**Exercise details**
What follows is a listing; restate all of it word for word.
=== Dataset ===
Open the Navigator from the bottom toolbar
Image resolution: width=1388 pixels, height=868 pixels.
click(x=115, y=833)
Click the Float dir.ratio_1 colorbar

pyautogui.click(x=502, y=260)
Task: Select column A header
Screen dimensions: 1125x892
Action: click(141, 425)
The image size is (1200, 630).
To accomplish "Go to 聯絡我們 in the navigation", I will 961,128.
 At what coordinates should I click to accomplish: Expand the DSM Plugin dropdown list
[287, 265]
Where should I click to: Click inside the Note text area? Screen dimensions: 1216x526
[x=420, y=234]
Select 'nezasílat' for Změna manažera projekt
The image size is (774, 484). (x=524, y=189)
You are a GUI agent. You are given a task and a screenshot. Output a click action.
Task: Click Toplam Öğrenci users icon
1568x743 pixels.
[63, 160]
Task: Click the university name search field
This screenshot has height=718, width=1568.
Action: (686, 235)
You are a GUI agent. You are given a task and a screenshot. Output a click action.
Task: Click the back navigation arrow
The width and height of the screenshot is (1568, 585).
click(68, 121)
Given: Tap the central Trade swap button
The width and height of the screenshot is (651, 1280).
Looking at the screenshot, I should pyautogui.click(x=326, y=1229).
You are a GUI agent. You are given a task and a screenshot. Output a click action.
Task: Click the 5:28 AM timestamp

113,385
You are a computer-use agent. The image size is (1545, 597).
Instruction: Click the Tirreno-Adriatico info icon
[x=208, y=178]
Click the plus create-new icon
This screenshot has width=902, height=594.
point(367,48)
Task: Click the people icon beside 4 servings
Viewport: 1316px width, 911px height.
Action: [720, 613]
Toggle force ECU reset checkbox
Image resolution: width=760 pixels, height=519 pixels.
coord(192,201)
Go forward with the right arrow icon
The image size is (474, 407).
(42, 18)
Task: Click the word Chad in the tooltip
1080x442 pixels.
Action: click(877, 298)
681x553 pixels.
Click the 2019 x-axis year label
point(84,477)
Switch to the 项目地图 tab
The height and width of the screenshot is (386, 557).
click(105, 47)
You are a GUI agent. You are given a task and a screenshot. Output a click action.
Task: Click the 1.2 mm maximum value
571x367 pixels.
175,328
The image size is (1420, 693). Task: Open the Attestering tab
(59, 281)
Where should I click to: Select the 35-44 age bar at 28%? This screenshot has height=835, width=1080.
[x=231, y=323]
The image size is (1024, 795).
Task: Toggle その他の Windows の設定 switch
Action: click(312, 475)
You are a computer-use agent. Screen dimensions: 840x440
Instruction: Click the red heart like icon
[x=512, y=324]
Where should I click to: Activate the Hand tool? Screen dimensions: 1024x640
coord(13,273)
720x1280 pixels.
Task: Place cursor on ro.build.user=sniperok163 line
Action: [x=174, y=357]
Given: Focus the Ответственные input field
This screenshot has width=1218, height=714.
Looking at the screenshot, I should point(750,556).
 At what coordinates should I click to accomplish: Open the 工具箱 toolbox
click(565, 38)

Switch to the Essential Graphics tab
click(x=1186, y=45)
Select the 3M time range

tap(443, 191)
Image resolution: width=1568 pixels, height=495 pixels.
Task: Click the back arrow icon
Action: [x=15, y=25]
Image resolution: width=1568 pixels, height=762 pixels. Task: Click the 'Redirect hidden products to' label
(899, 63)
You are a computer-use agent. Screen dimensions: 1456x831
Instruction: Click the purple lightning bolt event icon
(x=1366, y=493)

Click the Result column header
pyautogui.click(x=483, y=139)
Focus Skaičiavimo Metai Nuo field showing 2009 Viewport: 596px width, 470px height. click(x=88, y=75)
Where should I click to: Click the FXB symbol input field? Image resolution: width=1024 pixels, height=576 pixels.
===
**Answer box**
Open the Navigator from the bottom toolbar
Image resolution: width=1388 pixels, height=868 pixels.
click(x=115, y=833)
Click the Float dir.ratio_1 colorbar

pyautogui.click(x=502, y=260)
Task: Select column A header
Screen dimensions: 1125x892
Action: click(141, 425)
The image size is (1200, 630).
To accomplish "Go to 聯絡我們 in the navigation", I will 961,128.
 At what coordinates should I click to accomplish: Expand the DSM Plugin dropdown list
[287, 265]
Where should I click to: Click inside the Note text area? Screen dimensions: 1216x526
[x=420, y=234]
Select 'nezasílat' for Změna manažera projekt
The image size is (774, 484). (x=524, y=189)
You are a GUI agent. You are given a task and a screenshot. Output a click action.
Task: Click Toplam Öğrenci users icon
1568x743 pixels.
[63, 160]
Task: Click the university name search field
This screenshot has height=718, width=1568.
Action: (686, 235)
You are a GUI agent. You are given a task and a screenshot. Output a click action.
Task: Click the back navigation arrow
The width and height of the screenshot is (1568, 585).
click(68, 121)
Given: Tap the central Trade swap button
The width and height of the screenshot is (651, 1280).
Looking at the screenshot, I should pyautogui.click(x=326, y=1229).
You are a GUI agent. You are given a task and a screenshot. Output a click action.
Task: Click the 5:28 AM timestamp

113,385
You are a computer-use agent. The image size is (1545, 597).
Instruction: Click the Tirreno-Adriatico info icon
[x=208, y=178]
Click the plus create-new icon
This screenshot has width=902, height=594.
point(367,48)
Task: Click the people icon beside 4 servings
Viewport: 1316px width, 911px height.
Action: [720, 613]
Toggle force ECU reset checkbox
Image resolution: width=760 pixels, height=519 pixels.
coord(192,201)
Go forward with the right arrow icon
The image size is (474, 407).
(42, 18)
Task: Click the word Chad in the tooltip
1080x442 pixels.
Action: click(877, 298)
681x553 pixels.
Click the 2019 x-axis year label
point(84,477)
Switch to the 项目地图 tab
The height and width of the screenshot is (386, 557).
click(105, 47)
You are a GUI agent. You are given a task and a screenshot. Output a click action.
Task: Click the 1.2 mm maximum value
571x367 pixels.
175,328
The image size is (1420, 693). Task: Open the Attestering tab
(59, 281)
Where should I click to: Select the 35-44 age bar at 28%? This screenshot has height=835, width=1080.
[x=231, y=323]
The image size is (1024, 795).
Task: Toggle その他の Windows の設定 switch
Action: click(312, 475)
You are a computer-use agent. Screen dimensions: 840x440
Instruction: Click the red heart like icon
[x=512, y=324]
Where should I click to: Activate the Hand tool? Screen dimensions: 1024x640
coord(13,273)
720x1280 pixels.
Task: Place cursor on ro.build.user=sniperok163 line
Action: [x=174, y=357]
Given: Focus the Ответственные input field
This screenshot has width=1218, height=714.
Looking at the screenshot, I should point(750,556).
 At what coordinates should I click to accomplish: Open the 工具箱 toolbox
click(565, 38)

Switch to the Essential Graphics tab
click(x=1186, y=45)
Select the 3M time range

tap(443, 191)
Image resolution: width=1568 pixels, height=495 pixels.
Task: Click the back arrow icon
Action: [x=15, y=25]
Image resolution: width=1568 pixels, height=762 pixels. Task: Click the 'Redirect hidden products to' label
(899, 63)
You are a computer-use agent. Screen dimensions: 1456x831
Instruction: Click the purple lightning bolt event icon
(x=1366, y=493)

Click the Result column header
pyautogui.click(x=483, y=139)
Focus Skaičiavimo Metai Nuo field showing 2009 Viewport: 596px width, 470px height. click(x=88, y=75)
Where should I click to: Click the FXB symbol input field? Image resolution: width=1024 pixels, height=576 pixels.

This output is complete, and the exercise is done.